In the former case (no systematic variation, namely, η = constant), RMM Quantile function is fitted to known distributions. If the underlying distribution is unknown, the RMM quantile function is estimated using available sample data. Modeling random variation with RMM is addressed and demonstrated in Shore (2011^[3] and references therein).

In the latter case (modeling systematic variation), RMM models are estimated assuming that variation in the linear predictor (generated via variation in the regressor-variables) contribute to the overall variation of the modeled response variable (Y). This case is addressed and demonstrated in Shore (2005a,^[2] 2012^[4] and relevant references therein). Estimation is conducted in two stages. First the median is estimated by minimizing the sum of absolute deviations (of fitted model from sample data points). In the second stage, the remaining two parameters (not estimated in the first stage, namely, {c,d}), are estimated. Three estimation approaches are presented in Shore (2012^[4]): maximum likelihood, moment matching and nonlinear quantile regression.

AS of 2021, RMM literature addresses three areas:

(1) Developing INTs and later the RMM approach, with allied estimation methods;

(2) Exploring the properties of RMM and comparing RMM effectiveness to other current modelling approaches (for distribution fitting or for modelling systematic variation);

(3) Applications.

Shore (2003a^[5]) developed Inverse Normalizing Transformations (INTs) in the first years of the 21st century and has applied them to various engineering disciplines like statistical process control (Shore, 2000a,^[1] b,^[6] 2001a,^[7] b,^[8] 2002a^[9]) and chemical engineering (Shore at al., 2002^[10]). Subsequently, as the new Response Modeling Methodology (RMM) had been emerging and developing into a full-fledged platform for modeling monotone convex relationships (ultimately presented in a book, Shore, 2005a^[2]), RMM properties were explored (Shore, 2002b,^[11] 2004a,^[12] b,^[13] 2008a,^[14] 2011^[3]), estimation procedures developed (Shore, 2005a,^[2] b,^[15] 2012^[4]) and the new modeling methodology compared to other approaches, for modeling random variation (Shore 2005c,^[16] 2007,^[17] 2010;^[18] Shore and A’wad 2010^[19]), and for modeling systematic variation (Shore, 2008b^[20]).

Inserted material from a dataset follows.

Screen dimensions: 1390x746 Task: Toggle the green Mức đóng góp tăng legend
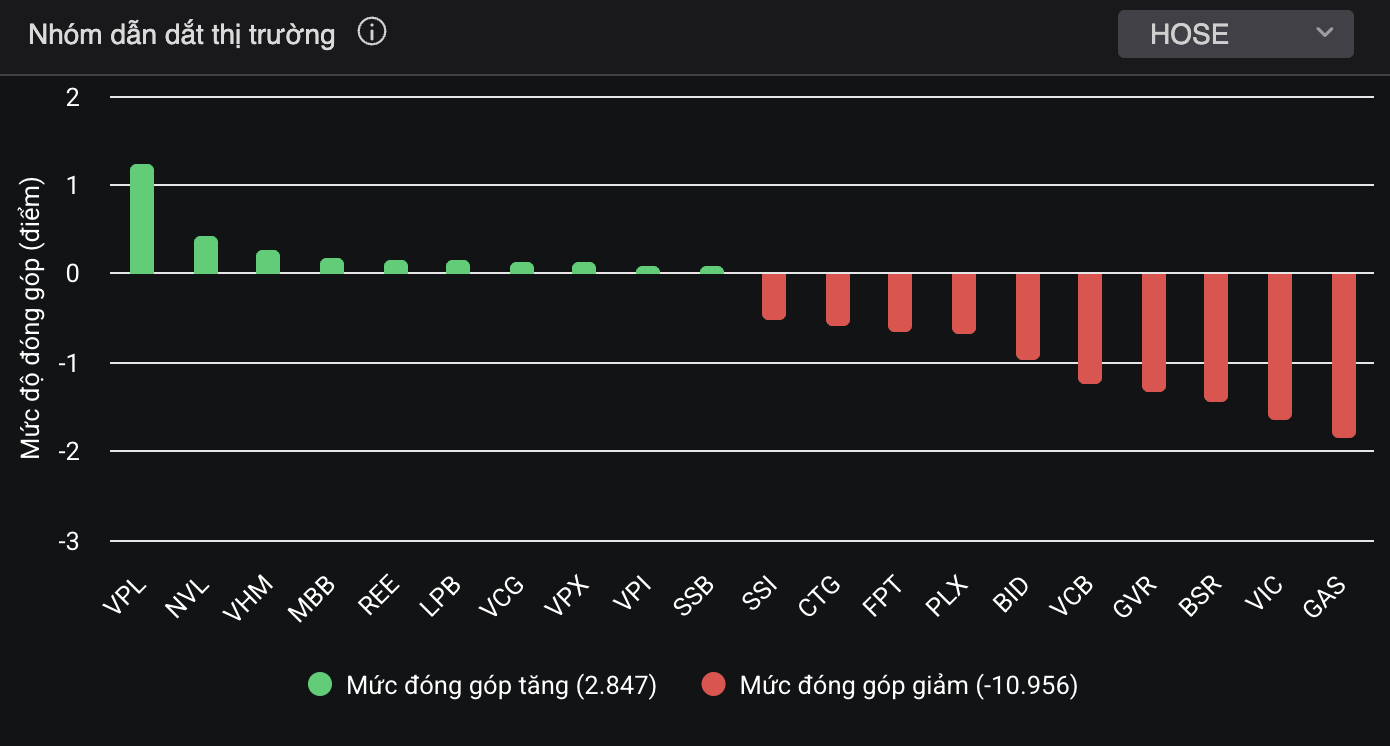[501, 685]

Concurrently, RMM had been applied to various scientific and engineering disciplines and compared to current models and modeling approaches practiced therein. For example, chemical engineering (Shore, 2003b;^[21] Benson-Karhi et al., 2007;^[22] Shacham et al., 2008;^[23] Shore and Benson-Karhi, 2010^[24]), statistical process control (Shore, 2014;^[25] Shore et al., 2014;^[26] Danoch and Shore, 2016^[27]), reliability engineering (Shore, 2004c;^[28] Ladany and Shore, 2007^[29]), forecasting (Shore and Benson-Karhi, 2007^[30]), ecology (Shore, 2014^[25]), and the medical profession (Shore et al., 2014;^[26] Benson-Karhi et al., 2017^[31]).